Ken Cameron told the Mirror he felt "totally let down" that Kenneth Noye was to be transferred after the Justice Secretary rubber-stamped a recommendation from the Parole Board.

Noye, now 70, was convicted of murder in April 2000 after stabbing 21-year-old Mr Cameron to death in an attack on the M25 in Kent in 1996.

Mr Cameron told the paper: "I feel totally let down. I've had a few tears. That's not justice for Stephen.

"In open prison Noye will have day trips out and can go home for Christmas. That's not justice. I'm gutted.

"I was told he's been a really good boy, has done an anger management course and rehabilitation courses so he doesn't reoffend.

"He says what they want to hear and knows how to play the game because he's spent half his life in prison.

"The justice system has let us down. He had a fight with Stephen, he ­instigated it but Stephen gave him a good hiding so he went to his car to get a knife.

"He could have driven off but decided to go back and murder Stephen. He should be in for at least 25 years."

Noye was sentenced to life with a minimum term of 16 years for Stephen's murder.

After the killing Noye went on the run and was arrested in Spain two years later.

Last month the Parole Board said it was not directing Noye's release, but recommended that he be transferred to "open conditions".

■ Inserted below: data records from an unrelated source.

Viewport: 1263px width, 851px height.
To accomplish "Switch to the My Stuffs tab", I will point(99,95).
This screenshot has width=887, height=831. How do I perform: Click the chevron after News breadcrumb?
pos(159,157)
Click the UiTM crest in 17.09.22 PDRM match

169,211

The advice was passed to the Ministry of Justice (MoJ) for the final decision, and the department confirmed on Tuesday that Justice Secretary David Lidington had accepted the recommendation.

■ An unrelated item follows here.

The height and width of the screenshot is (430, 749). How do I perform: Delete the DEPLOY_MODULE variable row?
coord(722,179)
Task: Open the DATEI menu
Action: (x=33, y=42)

Noye had previously won a High Court challenge against a decision by then justice secretary Michael Gove to block a recommendation made by the Parole Board in September 2015 that Noye be moved to an open jail.

His counsel argued the decision was "unlawful and irrational".

An MoJ spokesman said: "Public protection is our top priority and transfers to open conditions are made after a thorough, expert risk assessment carried out by the independent Parole Board."